▸ Excerpt:

Butter prices are risingButter - Photo from Britannica

Food & Climate

Butter prices have rebounded after a brief lull, pushing the world food index higher in April, with some commodities.

The benchmark measure of world food commodity prices increased in April, driven by higher quotations for major cereals, meat and dairy products, the Food and Agriculture Organization of the United Nations (FAO) reported on Friday, according to the statement that “Food & Climate” platform received.

The world food price index, which tracks monthly changes in the international prices of a set of globally traded food commodities, averaged 128.3 points in April, up 1.0 percent from March and 7.6% from the same month last year.

The FAO Dairy Price Index increased by 2.4% in April from the previous month to stand as much as 22.9% higher than a year earlier. The rise was led by international butter prices, which hit a new all-time high due to declining inventories in Europe.

Butter prices are increasing

The rise in butter prices was the primary reason for the rise in the World Food Price Index in April 2025. Butter production had been hit by numerous crises since the last quarter of 2023, causing prices to spike to historic highs. They remained stable high for 14 months until December 2024, when they declined for the first time.

Across the 27-member European Union, the price of butter rose 19% on average from October 2023 to October 2024, including by 49% in Slovakia, and 40% in Germany and the Czech Republic, according to figures provided to The Associated Press by the EU’s executive arm. Reports from individual countries indicate the cost has continued to go up in the months since.

In Germany, a 250-gram block of butter price was between 2.40 and 4 euros ($2.49-$4.15), depending on the brand and quality.

The increase is the result of a global shortage of milk caused by declining production, including in the United States and New Zealand, one of the world’s largest butter exporters, according to economist Mariusz Dziwulski, a food and agricultural market analyst at PKO Bank Polski in Warsaw.

European butter typically has a higher fat content than the butter sold in the United States. It also is sold by weight in standard sizes, so food producers can’t hide price hikes by reducing package sizes.

Europeans Use Butter on Bread – Photo from UPI

A butter shortage in France in the 19th century led to the invention of margarine, but the French remain some of the continent’s heaviest consumers of butter, using the ingredient with abandon in baked goods and sauces.

▸ Supplied material:
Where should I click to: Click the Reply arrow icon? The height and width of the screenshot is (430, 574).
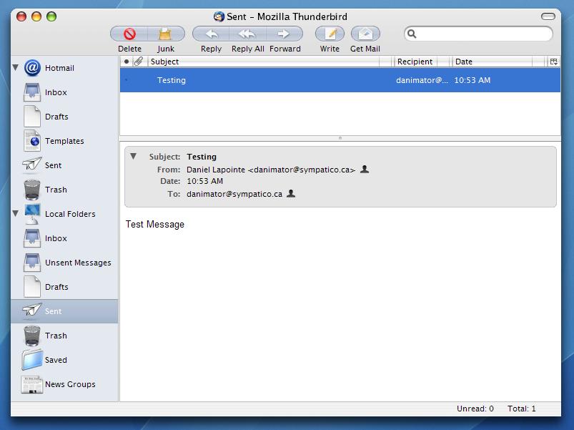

▸ Activities:
1) In the butter prices article, rewrite the passage from "In Germany, a" to "Polski in Warsaw." with "milk" changed to "dairy".
2) Does the butter prices article support each statement below? Answer yes or no for each one, and quote the words that decide it.
(a) In April, the world food price index was 7.6% higher than in the same month of the previous year.
(b) Butter prices fell for the first time in October 2024.
(c) European butter usually has a lower fat content than butter sold in the United States.
3) Could you carry on the butter prices article from its last sentence?

▸ Outputs for the tasks:
1)
In Germany, a 250-gram block of butter price was between 2.40 and 4 euros ($2.49-$4.15), depending on the brand and quality.

The increase is the result of a global shortage of dairy caused by declining production, including in the United States and New Zealand, one of the world’s largest butter exporters, according to economist Mariusz Dziwulski, a food and agricultural market analyst at PKO Bank Polski in Warsaw.

2)
(a) Yes: "up 1.0 percent from March and 7.6% from the same month last year."
(b) No: "They remained stable high for 14 months until December 2024, when they declined for the first time."
(c) No: "European butter typically has a higher fat content than the butter sold in the United States."

3)
Butter is so important in Poland that the government keeps a stockpile of it in the country’s strategic reserves, as it does national gas and COVID-19 vaccines. The government announced in December that it was releasing some 1,000 tons of frozen butter to stabilize prices.

The price of butter rose 11.4% between early November and early December in Poland, and 49.2% over the past year to nearly 37 Polish zlotys, or $9 per kilo for the week ending Dec. 8, according to the National Support Center for Agriculture, a government agency.

The reasons

The FAO says the reason for the rise in butter prices in April was low stocks in Europe, but there are many reasons behind the rise in butter prices over a period of nearly two years.

Agnieszka Maliszewska, the director of the Polish Chamber of Milk, thinks domestic, EU-specific and global issues explain butter inflation. She argues that the primary cause is a shortage of milk fat due to dairy farmers shutting down their enterprises across Europe because of slim profit markets and hard work.

She and others also cite higher energy costs from Russia’s war in Ukraine as impacting milk production.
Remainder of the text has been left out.